4 De fait, le marché de l’emploi des docteurs dans le privé est limité. De nombreuses économies sont dominées par de petites et moyennes entreprises qui n’ont ni les moyens de payer les salaires associés à un doctorat ni vraiment besoin de ce niveau d’expertise. En fait, le master est souvent optimal tant pour l’employeur que pour le diplômé (qui l’atteint plus vite et obtient ainsi plus vite un salaire réel). Pourtant, ce diplôme est socialement peu valorisé comparé au doctorat. La survalorisation de ce dernier a d’ailleurs sans doute contribué à la croissance de ce que des instituts de statistique mesurent comme étant une « surqualification » : l’emploi d’individus dont le niveau de formation dépasse celui que requiert le poste occupé. Au Québec, par exemple, des études ont montré qu’entre 1990 et 2013, le taux de surqualification est passé de 18 % à 33 %.
5 Pourquoi donc promouvoir toujours plus de doctorants ? Plusieurs raisons à cela. Dans les sciences biomédicales et de la nature, il est bien connu que les doctorants et les postdoctorants sont une main-d’œuvre essentielle pour la réalisation des expériences et pour l’écriture des articles scientifiques. C’est beaucoup moins le cas en sciences humaines et sociales, où les projets demeurent plutôt individuels.
6 On comprend dès lors que toute baisse des inscriptions au niveau doctoral dans les sciences physiques et biomédicales diminuerait la productivité des laboratoires et leur compétitivité internationale. Lorsqu’ils sont confrontés à une baisse locale, ils dépendent d’ailleurs de plus en plus des étudiants étrangers, lesquels, en les intégrant, ont parfois la possibilité de profiter d’une voie plus rapide pour émigrer, certains pays favorisant de tels cursus dans les demandes d’immigration. L’université devient ainsi intégrée à la politique d’immigration !

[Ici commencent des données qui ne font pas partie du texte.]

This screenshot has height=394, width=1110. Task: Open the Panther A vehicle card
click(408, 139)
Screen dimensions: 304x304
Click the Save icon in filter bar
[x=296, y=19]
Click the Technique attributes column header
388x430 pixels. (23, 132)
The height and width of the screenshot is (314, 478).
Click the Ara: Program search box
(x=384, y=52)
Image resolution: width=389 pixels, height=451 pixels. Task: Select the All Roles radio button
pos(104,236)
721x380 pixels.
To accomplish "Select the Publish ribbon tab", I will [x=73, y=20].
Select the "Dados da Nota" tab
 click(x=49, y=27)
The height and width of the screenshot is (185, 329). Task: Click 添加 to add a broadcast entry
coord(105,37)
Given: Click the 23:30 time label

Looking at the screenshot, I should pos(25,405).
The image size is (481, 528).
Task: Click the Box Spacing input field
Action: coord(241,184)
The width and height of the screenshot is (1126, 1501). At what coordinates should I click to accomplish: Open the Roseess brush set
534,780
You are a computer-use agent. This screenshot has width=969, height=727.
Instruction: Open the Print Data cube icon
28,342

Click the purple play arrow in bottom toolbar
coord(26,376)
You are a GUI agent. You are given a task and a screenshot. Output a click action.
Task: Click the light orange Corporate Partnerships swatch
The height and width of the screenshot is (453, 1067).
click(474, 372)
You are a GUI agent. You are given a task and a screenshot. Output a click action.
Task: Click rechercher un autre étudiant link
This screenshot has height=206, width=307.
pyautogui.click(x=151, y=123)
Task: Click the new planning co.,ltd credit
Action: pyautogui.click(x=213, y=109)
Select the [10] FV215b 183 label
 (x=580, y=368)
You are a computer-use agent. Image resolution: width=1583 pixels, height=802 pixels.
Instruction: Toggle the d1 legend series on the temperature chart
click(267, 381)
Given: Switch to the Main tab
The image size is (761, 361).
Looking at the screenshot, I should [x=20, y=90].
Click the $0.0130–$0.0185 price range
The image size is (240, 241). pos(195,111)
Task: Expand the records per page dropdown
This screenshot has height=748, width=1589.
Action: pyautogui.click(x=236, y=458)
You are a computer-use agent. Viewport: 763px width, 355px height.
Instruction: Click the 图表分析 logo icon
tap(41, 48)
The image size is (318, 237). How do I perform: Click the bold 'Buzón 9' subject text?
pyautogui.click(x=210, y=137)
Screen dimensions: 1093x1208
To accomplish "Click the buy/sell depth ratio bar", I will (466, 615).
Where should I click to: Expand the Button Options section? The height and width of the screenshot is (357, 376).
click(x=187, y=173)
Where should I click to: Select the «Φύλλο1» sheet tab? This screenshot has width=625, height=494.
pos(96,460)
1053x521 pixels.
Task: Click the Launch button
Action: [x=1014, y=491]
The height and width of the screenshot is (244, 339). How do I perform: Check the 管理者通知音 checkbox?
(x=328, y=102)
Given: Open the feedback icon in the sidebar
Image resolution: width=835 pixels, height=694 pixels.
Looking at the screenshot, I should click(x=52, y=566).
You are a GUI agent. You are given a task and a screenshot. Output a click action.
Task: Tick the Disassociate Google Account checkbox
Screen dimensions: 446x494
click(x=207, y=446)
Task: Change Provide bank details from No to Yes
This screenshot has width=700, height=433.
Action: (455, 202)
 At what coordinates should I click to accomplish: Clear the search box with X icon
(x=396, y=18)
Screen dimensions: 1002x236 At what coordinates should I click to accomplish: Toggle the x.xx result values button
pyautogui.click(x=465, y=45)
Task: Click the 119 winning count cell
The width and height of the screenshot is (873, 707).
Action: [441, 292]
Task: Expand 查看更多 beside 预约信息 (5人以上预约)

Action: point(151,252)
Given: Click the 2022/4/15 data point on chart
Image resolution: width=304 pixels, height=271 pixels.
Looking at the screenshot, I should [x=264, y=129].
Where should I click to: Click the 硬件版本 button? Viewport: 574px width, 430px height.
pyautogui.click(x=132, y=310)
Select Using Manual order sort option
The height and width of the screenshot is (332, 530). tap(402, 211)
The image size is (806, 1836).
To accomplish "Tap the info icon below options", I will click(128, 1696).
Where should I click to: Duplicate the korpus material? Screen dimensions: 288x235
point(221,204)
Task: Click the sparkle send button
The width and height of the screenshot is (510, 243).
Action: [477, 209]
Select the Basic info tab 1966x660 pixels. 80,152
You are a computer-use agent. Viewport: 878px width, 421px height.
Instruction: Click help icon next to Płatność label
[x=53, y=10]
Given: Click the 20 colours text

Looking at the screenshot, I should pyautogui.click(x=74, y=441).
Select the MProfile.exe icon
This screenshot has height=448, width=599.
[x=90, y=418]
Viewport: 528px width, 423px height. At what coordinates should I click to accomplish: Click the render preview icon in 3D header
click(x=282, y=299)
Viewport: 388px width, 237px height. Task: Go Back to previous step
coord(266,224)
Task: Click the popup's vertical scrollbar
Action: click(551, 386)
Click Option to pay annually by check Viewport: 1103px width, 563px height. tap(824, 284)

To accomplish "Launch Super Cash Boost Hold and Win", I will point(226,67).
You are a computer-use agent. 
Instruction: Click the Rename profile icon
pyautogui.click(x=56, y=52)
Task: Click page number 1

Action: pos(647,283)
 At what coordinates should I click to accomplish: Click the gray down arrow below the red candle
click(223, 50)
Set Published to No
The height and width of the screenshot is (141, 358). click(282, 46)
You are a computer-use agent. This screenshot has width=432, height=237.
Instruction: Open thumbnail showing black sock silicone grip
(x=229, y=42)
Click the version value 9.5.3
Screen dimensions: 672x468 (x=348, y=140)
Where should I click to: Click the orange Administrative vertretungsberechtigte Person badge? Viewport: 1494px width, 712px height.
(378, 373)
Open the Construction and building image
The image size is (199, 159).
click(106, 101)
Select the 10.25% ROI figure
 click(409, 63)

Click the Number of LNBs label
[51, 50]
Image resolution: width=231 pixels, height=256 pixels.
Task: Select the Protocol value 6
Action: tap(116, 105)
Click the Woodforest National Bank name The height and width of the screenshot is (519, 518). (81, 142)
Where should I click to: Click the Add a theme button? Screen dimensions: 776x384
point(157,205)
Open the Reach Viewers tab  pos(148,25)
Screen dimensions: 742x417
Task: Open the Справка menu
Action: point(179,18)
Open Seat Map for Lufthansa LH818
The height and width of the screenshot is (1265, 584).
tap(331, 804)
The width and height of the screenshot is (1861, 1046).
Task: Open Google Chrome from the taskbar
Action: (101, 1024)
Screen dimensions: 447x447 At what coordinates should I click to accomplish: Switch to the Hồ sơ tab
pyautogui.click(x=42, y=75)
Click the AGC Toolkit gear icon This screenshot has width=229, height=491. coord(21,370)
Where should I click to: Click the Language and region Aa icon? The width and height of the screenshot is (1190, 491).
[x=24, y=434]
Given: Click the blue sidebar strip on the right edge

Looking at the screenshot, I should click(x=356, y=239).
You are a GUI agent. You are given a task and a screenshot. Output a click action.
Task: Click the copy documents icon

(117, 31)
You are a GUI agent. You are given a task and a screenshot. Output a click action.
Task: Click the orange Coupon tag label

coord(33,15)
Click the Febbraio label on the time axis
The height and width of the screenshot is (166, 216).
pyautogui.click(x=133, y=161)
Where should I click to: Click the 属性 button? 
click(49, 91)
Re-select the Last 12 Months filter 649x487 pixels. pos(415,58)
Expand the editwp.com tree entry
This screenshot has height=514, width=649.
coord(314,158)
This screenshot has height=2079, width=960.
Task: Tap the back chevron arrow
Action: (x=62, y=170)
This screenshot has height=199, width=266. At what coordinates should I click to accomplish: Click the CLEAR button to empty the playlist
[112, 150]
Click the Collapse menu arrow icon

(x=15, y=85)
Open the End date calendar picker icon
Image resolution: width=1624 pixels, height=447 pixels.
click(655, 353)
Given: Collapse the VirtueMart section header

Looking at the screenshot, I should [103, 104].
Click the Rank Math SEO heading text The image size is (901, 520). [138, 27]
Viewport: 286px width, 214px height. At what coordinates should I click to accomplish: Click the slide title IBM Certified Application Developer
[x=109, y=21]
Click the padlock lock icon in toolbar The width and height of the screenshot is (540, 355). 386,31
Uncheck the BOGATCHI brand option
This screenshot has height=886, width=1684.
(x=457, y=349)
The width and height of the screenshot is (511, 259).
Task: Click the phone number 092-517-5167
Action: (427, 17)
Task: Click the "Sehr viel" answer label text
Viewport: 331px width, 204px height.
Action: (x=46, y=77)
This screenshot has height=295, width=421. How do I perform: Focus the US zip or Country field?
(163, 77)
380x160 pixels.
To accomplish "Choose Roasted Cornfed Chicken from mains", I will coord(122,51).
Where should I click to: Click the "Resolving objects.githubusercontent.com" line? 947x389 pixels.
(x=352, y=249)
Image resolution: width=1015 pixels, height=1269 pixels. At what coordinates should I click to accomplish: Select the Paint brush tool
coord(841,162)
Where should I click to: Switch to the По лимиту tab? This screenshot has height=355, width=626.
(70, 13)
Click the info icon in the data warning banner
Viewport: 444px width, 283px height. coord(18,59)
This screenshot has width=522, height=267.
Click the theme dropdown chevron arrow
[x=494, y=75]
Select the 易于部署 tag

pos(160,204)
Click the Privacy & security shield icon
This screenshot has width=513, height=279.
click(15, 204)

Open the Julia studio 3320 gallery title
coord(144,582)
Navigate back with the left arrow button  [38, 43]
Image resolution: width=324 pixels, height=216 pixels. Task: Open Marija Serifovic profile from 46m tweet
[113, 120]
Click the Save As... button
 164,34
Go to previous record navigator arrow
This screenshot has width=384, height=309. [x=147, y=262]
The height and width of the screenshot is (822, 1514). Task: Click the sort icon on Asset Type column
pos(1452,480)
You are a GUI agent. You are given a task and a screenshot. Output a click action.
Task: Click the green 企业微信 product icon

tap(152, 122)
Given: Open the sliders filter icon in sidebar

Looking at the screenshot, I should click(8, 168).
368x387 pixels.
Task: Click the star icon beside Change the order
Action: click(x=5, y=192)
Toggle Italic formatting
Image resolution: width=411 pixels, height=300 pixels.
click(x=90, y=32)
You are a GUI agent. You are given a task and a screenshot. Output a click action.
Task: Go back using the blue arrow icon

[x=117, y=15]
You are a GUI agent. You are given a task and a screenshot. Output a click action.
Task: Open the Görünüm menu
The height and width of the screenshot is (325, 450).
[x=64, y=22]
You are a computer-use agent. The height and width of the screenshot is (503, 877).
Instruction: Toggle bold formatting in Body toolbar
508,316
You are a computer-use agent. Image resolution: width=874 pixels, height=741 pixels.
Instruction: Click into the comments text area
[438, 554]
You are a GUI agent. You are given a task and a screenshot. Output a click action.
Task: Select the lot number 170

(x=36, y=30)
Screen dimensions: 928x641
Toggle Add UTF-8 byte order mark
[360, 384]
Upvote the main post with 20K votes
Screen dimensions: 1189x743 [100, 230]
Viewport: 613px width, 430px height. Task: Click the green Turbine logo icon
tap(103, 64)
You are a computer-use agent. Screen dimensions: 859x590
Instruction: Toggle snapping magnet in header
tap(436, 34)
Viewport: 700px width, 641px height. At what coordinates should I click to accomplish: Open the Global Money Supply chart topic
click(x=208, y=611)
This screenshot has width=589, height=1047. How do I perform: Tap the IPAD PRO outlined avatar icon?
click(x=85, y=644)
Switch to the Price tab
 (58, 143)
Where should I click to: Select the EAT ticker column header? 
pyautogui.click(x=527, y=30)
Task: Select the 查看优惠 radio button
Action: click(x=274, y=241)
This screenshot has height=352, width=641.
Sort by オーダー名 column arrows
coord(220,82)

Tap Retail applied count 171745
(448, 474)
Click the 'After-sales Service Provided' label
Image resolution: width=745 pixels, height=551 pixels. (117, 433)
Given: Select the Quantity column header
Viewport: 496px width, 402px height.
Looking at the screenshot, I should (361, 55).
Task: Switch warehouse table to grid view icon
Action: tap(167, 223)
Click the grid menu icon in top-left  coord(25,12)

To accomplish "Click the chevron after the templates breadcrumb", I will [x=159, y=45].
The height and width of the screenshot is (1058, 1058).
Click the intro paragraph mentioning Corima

7 Une autre raison importante de la surproduction de docteurs concerne les universités dont les octrois gouvernementaux sont indexés non seulement au nombre d’étudiants, mais aussi à leur niveau d’étude : au Québec, par exemple, les doctorants y rapportent beaucoup plus que les autres. Tous ces facteurs rendent à peu près impossible, au sein de l’université, toute discussion honnête de la nécessité, dans certaines conditions, de cesser de promouvoir les études doctorales.